(Dataset entries)
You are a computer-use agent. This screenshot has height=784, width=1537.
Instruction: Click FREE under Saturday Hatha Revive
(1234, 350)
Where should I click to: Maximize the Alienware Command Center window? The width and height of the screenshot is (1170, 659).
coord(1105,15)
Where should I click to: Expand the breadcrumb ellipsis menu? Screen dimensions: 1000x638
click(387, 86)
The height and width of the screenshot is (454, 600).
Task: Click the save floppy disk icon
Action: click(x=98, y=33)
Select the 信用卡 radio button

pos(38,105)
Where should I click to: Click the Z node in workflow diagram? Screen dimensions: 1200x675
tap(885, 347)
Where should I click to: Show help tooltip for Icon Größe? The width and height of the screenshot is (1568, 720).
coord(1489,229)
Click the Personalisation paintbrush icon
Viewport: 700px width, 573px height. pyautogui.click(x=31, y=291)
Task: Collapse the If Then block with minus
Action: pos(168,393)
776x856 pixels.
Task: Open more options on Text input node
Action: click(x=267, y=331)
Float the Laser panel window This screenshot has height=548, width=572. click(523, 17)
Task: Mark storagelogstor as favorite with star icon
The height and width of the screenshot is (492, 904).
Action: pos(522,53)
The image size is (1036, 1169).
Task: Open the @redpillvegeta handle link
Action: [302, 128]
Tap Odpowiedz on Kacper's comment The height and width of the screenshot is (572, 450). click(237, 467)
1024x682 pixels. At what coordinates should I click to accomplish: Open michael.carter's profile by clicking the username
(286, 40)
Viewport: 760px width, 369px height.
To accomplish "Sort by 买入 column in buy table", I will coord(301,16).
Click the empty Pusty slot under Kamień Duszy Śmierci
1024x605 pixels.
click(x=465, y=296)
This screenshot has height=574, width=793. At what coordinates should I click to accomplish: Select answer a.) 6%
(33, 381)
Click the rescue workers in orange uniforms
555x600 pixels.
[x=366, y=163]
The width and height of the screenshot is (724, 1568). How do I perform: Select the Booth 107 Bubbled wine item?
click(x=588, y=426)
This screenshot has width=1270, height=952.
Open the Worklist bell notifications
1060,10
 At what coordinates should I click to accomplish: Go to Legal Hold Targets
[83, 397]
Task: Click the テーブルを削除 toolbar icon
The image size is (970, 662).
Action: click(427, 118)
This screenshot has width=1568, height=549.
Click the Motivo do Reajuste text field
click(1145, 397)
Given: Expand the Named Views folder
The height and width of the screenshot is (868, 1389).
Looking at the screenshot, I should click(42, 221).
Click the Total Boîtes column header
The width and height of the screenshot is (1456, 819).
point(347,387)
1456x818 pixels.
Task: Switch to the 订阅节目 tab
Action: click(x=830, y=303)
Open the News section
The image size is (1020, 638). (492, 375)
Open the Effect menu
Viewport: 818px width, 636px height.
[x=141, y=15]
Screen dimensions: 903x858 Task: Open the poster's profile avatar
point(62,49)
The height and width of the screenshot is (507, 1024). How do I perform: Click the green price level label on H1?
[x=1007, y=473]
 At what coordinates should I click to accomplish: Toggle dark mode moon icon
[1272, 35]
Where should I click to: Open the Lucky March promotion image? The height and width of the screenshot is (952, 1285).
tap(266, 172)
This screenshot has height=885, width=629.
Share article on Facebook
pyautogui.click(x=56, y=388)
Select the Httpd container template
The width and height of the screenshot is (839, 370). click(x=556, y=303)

ASSIGNMENT:
Reproduce the records exactly as they appear.

EXERCISE ANSWER:
You are a computer-use agent. This screenshot has height=784, width=1537.
Instruction: Click FREE under Saturday Hatha Revive
(1234, 350)
Where should I click to: Maximize the Alienware Command Center window? The width and height of the screenshot is (1170, 659).
coord(1105,15)
Where should I click to: Expand the breadcrumb ellipsis menu? Screen dimensions: 1000x638
click(387, 86)
The height and width of the screenshot is (454, 600).
Task: Click the save floppy disk icon
Action: click(x=98, y=33)
Select the 信用卡 radio button

pos(38,105)
Where should I click to: Click the Z node in workflow diagram? Screen dimensions: 1200x675
tap(885, 347)
Where should I click to: Show help tooltip for Icon Größe? The width and height of the screenshot is (1568, 720).
coord(1489,229)
Click the Personalisation paintbrush icon
Viewport: 700px width, 573px height. pyautogui.click(x=31, y=291)
Task: Collapse the If Then block with minus
Action: pos(168,393)
776x856 pixels.
Task: Open more options on Text input node
Action: click(x=267, y=331)
Float the Laser panel window This screenshot has height=548, width=572. click(523, 17)
Task: Mark storagelogstor as favorite with star icon
The height and width of the screenshot is (492, 904).
Action: pos(522,53)
The image size is (1036, 1169).
Task: Open the @redpillvegeta handle link
Action: [302, 128]
Tap Odpowiedz on Kacper's comment The height and width of the screenshot is (572, 450). click(237, 467)
1024x682 pixels. At what coordinates should I click to accomplish: Open michael.carter's profile by clicking the username
(286, 40)
Viewport: 760px width, 369px height.
To accomplish "Sort by 买入 column in buy table", I will coord(301,16).
Click the empty Pusty slot under Kamień Duszy Śmierci
1024x605 pixels.
click(x=465, y=296)
This screenshot has height=574, width=793. At what coordinates should I click to accomplish: Select answer a.) 6%
(33, 381)
Click the rescue workers in orange uniforms
555x600 pixels.
[x=366, y=163]
The width and height of the screenshot is (724, 1568). How do I perform: Select the Booth 107 Bubbled wine item?
click(x=588, y=426)
This screenshot has width=1270, height=952.
Open the Worklist bell notifications
1060,10
 At what coordinates should I click to accomplish: Go to Legal Hold Targets
[83, 397]
Task: Click the テーブルを削除 toolbar icon
The image size is (970, 662).
Action: click(427, 118)
This screenshot has width=1568, height=549.
Click the Motivo do Reajuste text field
click(1145, 397)
Given: Expand the Named Views folder
The height and width of the screenshot is (868, 1389).
Looking at the screenshot, I should click(42, 221).
Click the Total Boîtes column header
The width and height of the screenshot is (1456, 819).
point(347,387)
1456x818 pixels.
Task: Switch to the 订阅节目 tab
Action: click(x=830, y=303)
Open the News section
The image size is (1020, 638). (492, 375)
Open the Effect menu
Viewport: 818px width, 636px height.
[x=141, y=15]
Screen dimensions: 903x858 Task: Open the poster's profile avatar
point(62,49)
The height and width of the screenshot is (507, 1024). How do I perform: Click the green price level label on H1?
[x=1007, y=473]
 At what coordinates should I click to accomplish: Toggle dark mode moon icon
[1272, 35]
Where should I click to: Open the Lucky March promotion image? The height and width of the screenshot is (952, 1285).
tap(266, 172)
This screenshot has height=885, width=629.
Share article on Facebook
pyautogui.click(x=56, y=388)
Select the Httpd container template
The width and height of the screenshot is (839, 370). click(x=556, y=303)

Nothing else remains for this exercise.